(Stored items)
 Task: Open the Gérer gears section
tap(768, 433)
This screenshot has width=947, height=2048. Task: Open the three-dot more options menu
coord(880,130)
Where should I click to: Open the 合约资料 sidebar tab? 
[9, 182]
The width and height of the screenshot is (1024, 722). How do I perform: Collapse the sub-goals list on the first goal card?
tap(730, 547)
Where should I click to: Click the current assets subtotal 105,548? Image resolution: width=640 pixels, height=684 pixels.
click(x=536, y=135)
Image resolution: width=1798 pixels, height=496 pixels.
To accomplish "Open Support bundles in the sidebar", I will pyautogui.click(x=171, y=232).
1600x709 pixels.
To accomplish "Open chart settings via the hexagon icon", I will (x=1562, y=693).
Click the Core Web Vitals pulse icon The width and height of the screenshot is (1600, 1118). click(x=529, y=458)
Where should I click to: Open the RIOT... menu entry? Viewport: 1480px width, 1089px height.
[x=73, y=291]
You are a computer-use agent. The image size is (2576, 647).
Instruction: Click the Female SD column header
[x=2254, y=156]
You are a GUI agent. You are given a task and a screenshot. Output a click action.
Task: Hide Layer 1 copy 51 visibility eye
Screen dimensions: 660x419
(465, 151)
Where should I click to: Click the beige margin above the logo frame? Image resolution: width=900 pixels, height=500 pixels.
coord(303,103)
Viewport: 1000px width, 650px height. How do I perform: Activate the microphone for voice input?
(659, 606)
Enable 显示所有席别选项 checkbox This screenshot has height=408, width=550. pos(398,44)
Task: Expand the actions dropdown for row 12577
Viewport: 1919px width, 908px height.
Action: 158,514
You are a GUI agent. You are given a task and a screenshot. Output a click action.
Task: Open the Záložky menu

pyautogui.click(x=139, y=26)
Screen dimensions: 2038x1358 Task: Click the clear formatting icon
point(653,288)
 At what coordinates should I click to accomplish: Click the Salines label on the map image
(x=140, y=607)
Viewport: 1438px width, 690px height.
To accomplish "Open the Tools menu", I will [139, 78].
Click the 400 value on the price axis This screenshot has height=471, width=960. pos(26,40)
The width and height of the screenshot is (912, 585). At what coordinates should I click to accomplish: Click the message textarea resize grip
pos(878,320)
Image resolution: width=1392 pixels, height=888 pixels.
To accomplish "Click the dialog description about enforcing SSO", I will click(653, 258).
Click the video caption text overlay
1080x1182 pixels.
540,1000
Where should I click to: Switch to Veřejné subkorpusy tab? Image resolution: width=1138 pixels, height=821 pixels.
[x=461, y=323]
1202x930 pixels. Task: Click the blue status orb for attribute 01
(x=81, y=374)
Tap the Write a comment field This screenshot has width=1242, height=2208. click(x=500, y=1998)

» ASSIGNMENT
Retype nothing except the lines from the line holding "Where should I click to: Switch" through the last line of the entries, both included.

» ANSWER
Where should I click to: Switch to Veřejné subkorpusy tab? Image resolution: width=1138 pixels, height=821 pixels.
[x=461, y=323]
1202x930 pixels. Task: Click the blue status orb for attribute 01
(x=81, y=374)
Tap the Write a comment field This screenshot has width=1242, height=2208. click(x=500, y=1998)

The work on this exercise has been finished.